Metro

‘Fire fiend stole keys’

The monster accused of cornering a beloved Brooklyn grandmother in her building’s elevator and setting her ablaze waged a months-long campaign of terror against the defenseless victim — stealing the keys to her apartment and repeatedly jamming the locks every time she changed them, relatives said yesterday.

“The keys went missing for three or four days in June. He took them and made copies of them,” fumed Saeed Norris, 17, slay victim Delores Gillespie’s grieving grandson.

Suspect Jerome “Jerry” Isaac, who is being held without bail at Rikers on murder and arson charges, allegedly harassed the terrified woman, claiming she owed him more than $2,100 for odd jobs he supposedly did in her apartment.

The madman apparently snapped when the 73-year-old postal clerk refused to pay him anything after she caught him stealing her belongings.

“She changed the locks because he kept breaking in. He would jam the locks, so she had to keep changing them,” Norris said.

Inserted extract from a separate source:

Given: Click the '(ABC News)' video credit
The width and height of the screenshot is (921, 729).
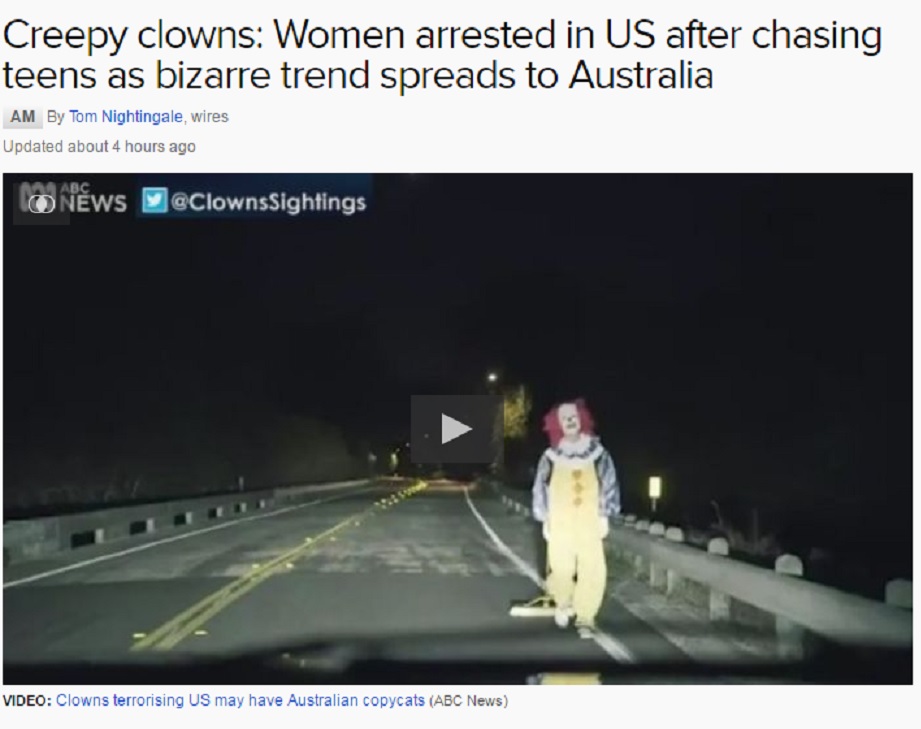Looking at the screenshot, I should 468,701.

Maurice Gillespie, 37, Norris’ dad, said his mother “put tape on her door” to check if anyone had opened it while she was out, and “changed the locks every two weeks.”

Relatives described Gillespie as a pack rat, which is why she hired Isaac.

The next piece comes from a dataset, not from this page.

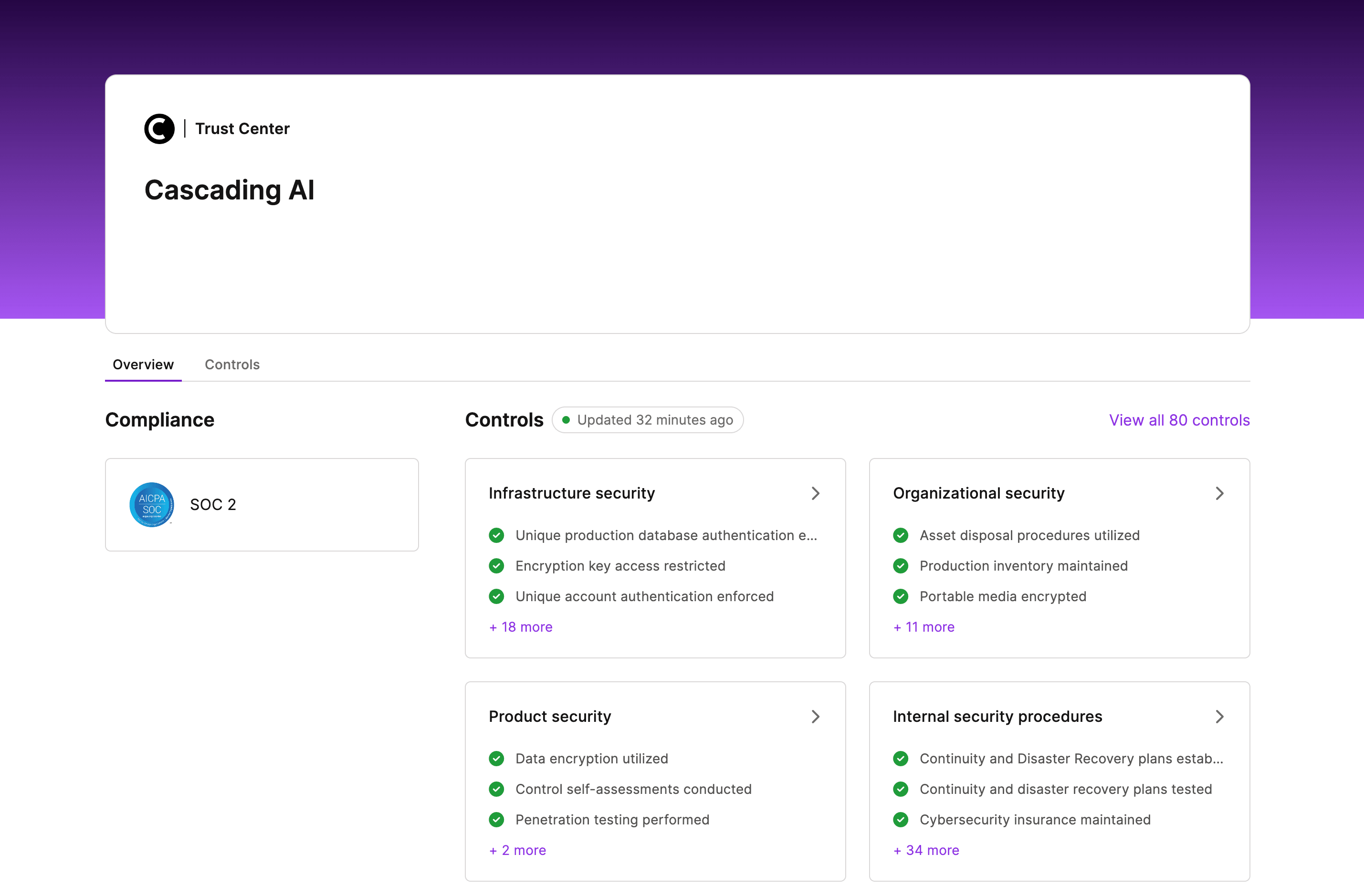Open the View all 80 controls link

click(x=1179, y=420)
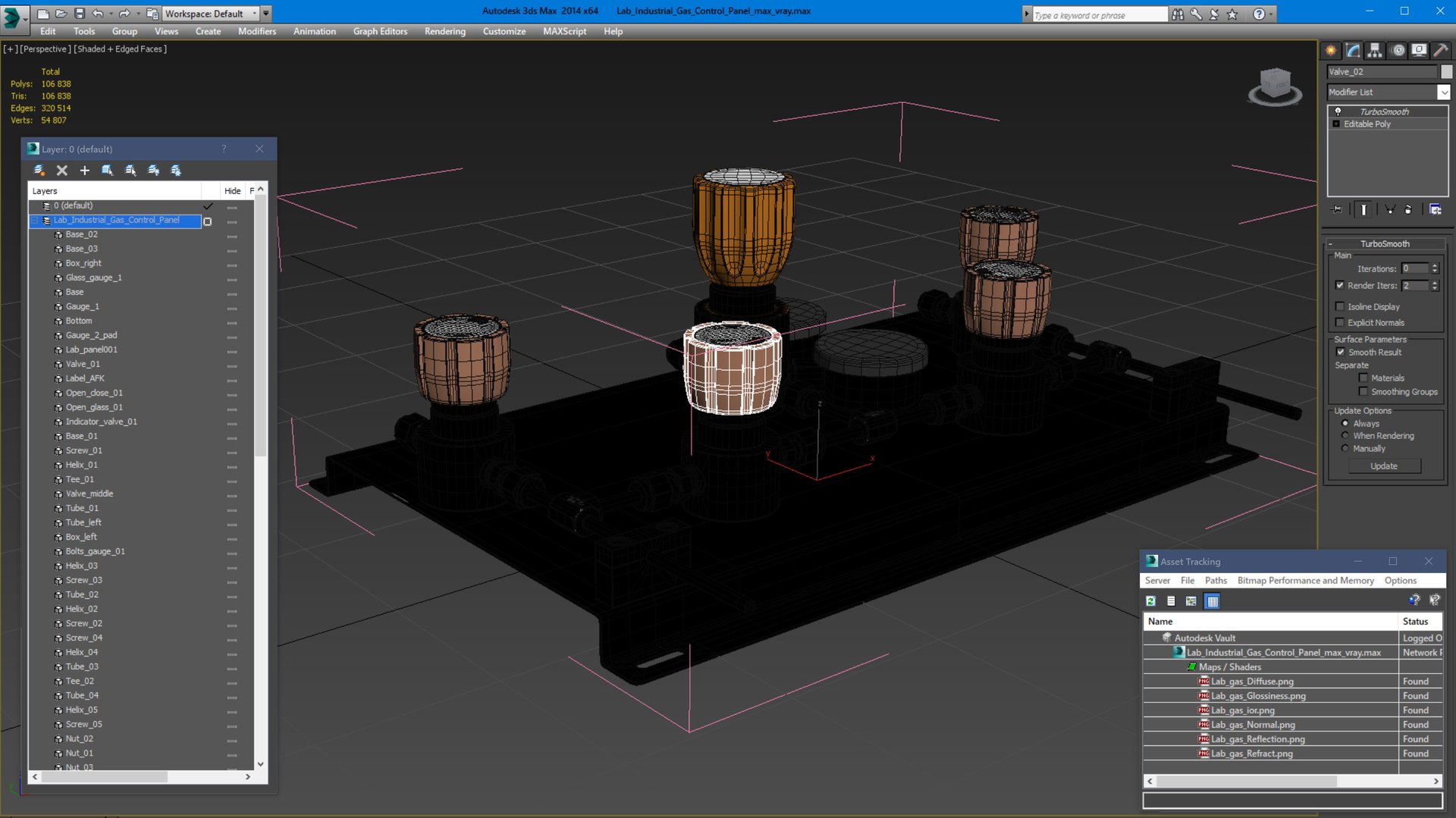Click the Valve_02 object color swatch
1456x818 pixels.
[1446, 72]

“That’s how he met her, she was a hoarder. He helped her clean out the apartment, and then she found out he was stealing stuff,” Norris said.

Maurice said his lonely mother first hired Isaac to help her out, but later paid him simply to keep her company.

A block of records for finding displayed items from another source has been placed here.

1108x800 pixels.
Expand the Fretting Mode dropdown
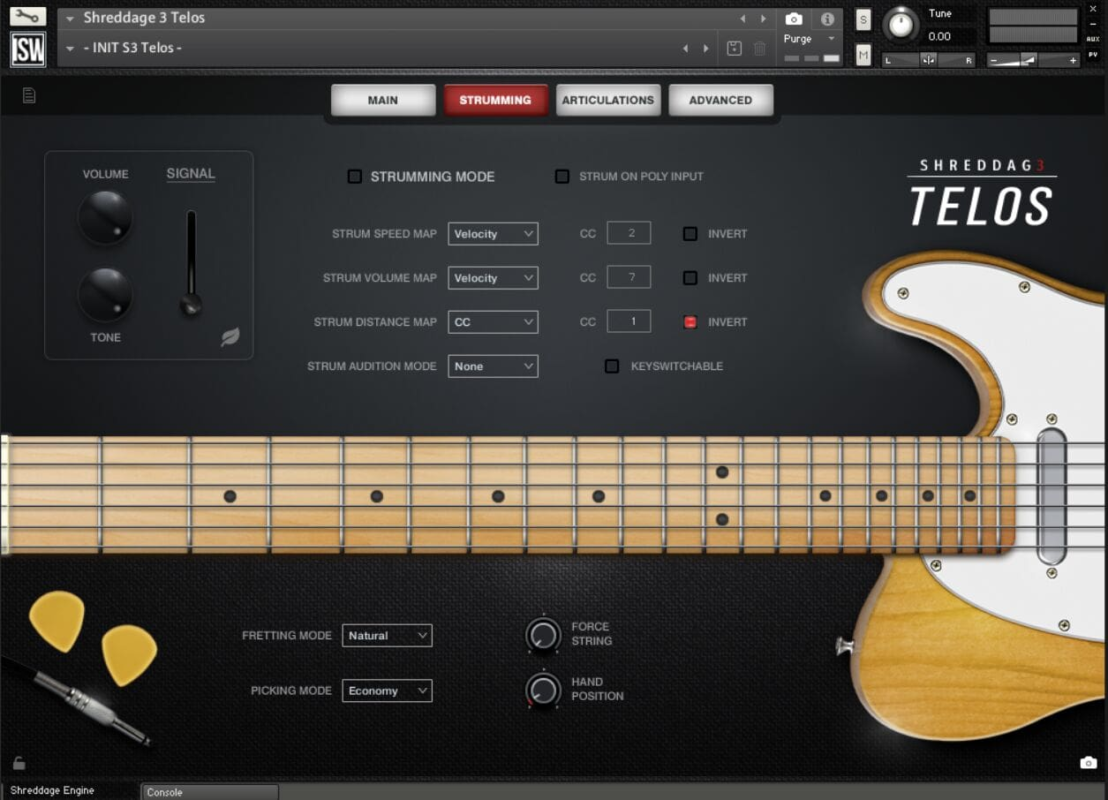(387, 635)
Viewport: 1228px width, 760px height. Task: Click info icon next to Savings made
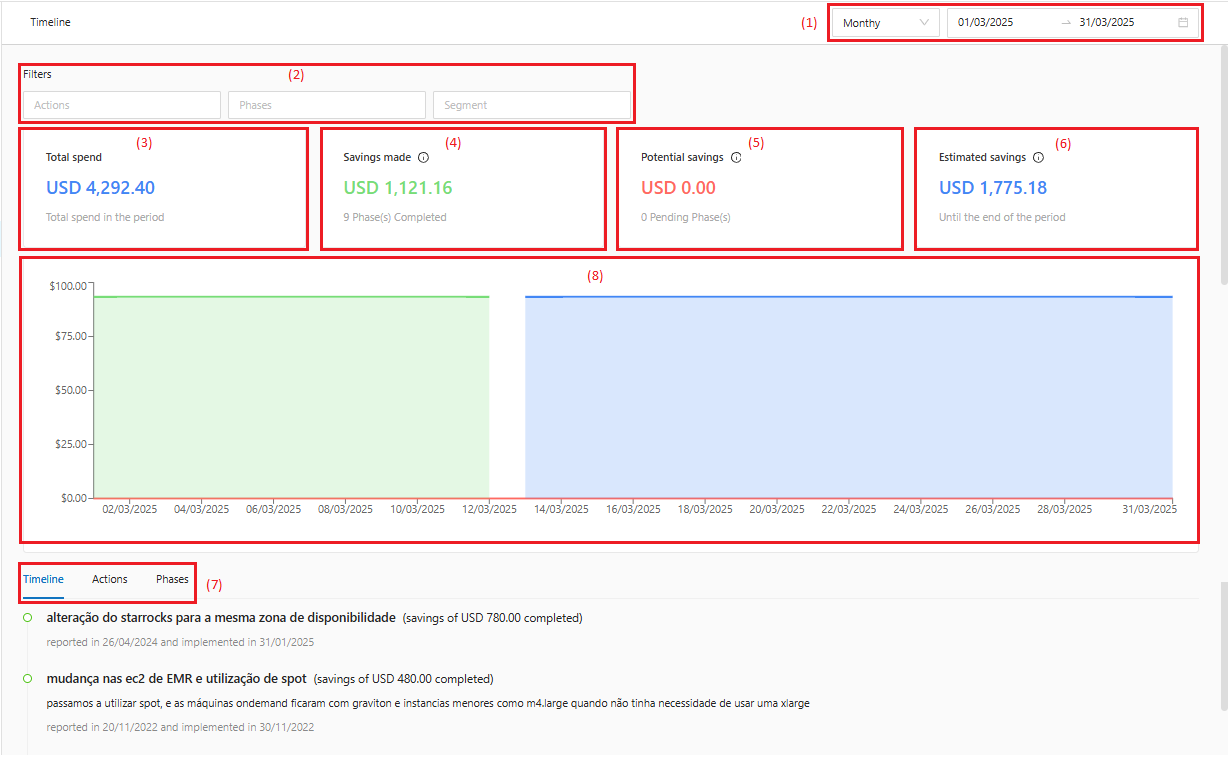(423, 158)
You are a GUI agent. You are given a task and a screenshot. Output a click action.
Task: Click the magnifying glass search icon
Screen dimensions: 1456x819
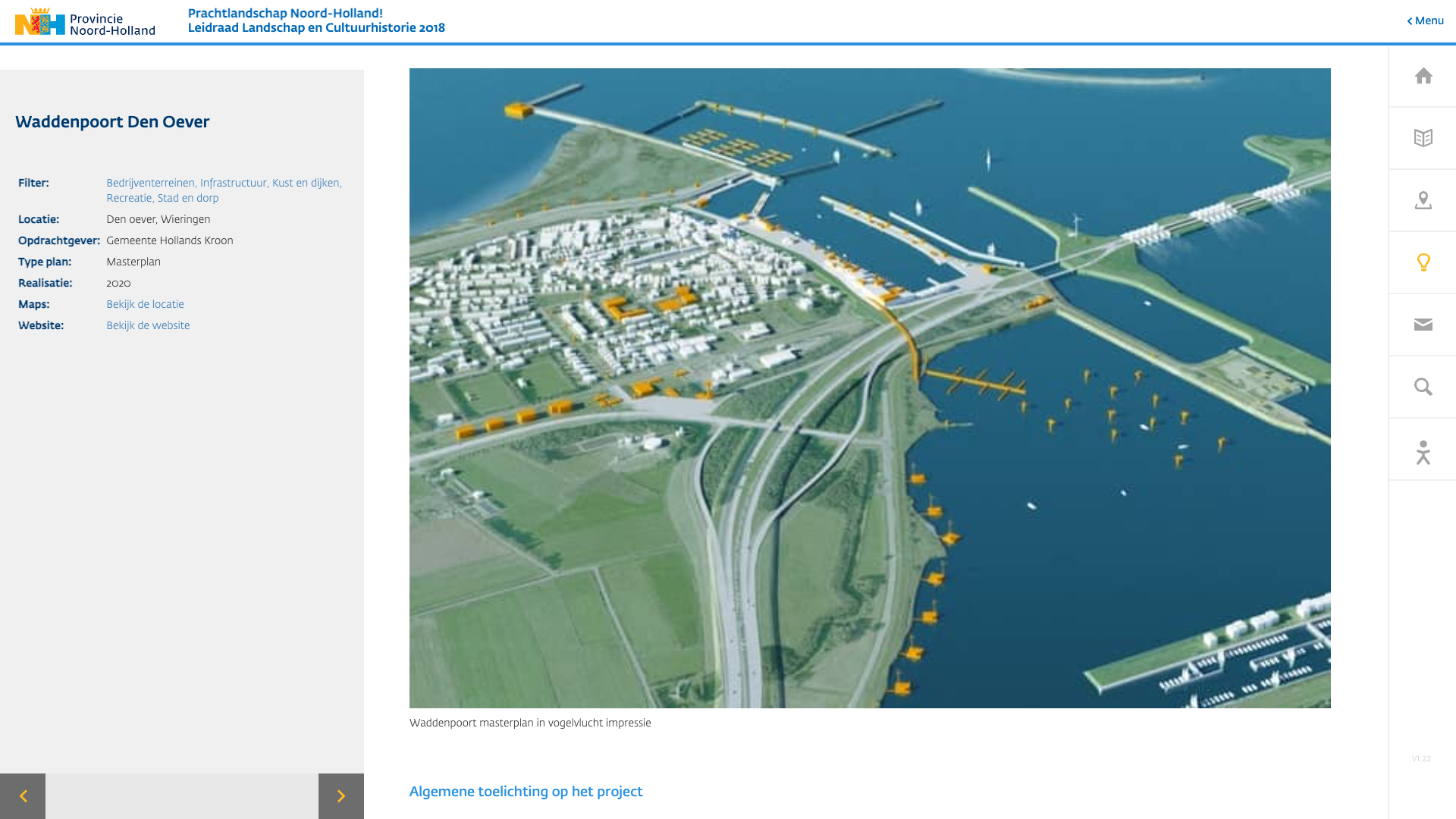[1423, 387]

“[Isaac] told me he saw how everybody loved her and praised her, and he told me that he wanted to help her out. She paid him every day just to sit around,” the teen said.

The relatives said that Gillespie’s apartment was packed floor-to-ceiling with her belongings, and that her bedroom was barricaded so that no one could get inside.

Norris said he once threw Isaac out of his grandmother’s house because “he was aggressive, he had an attitude,” although he said he did not get physical.

Neighbor Lamont Mathias, 50, said Isaac was never violent before the attack, even when provoked.

“One time, I yelled at him to get the f–k out of my way, and he didn’t say one word back,” Mathias said. “I don’t trust people who won’t look you in the eye. He would never look anybody in the eye. [But] I never saw him violent. That’s why I’m shocked.”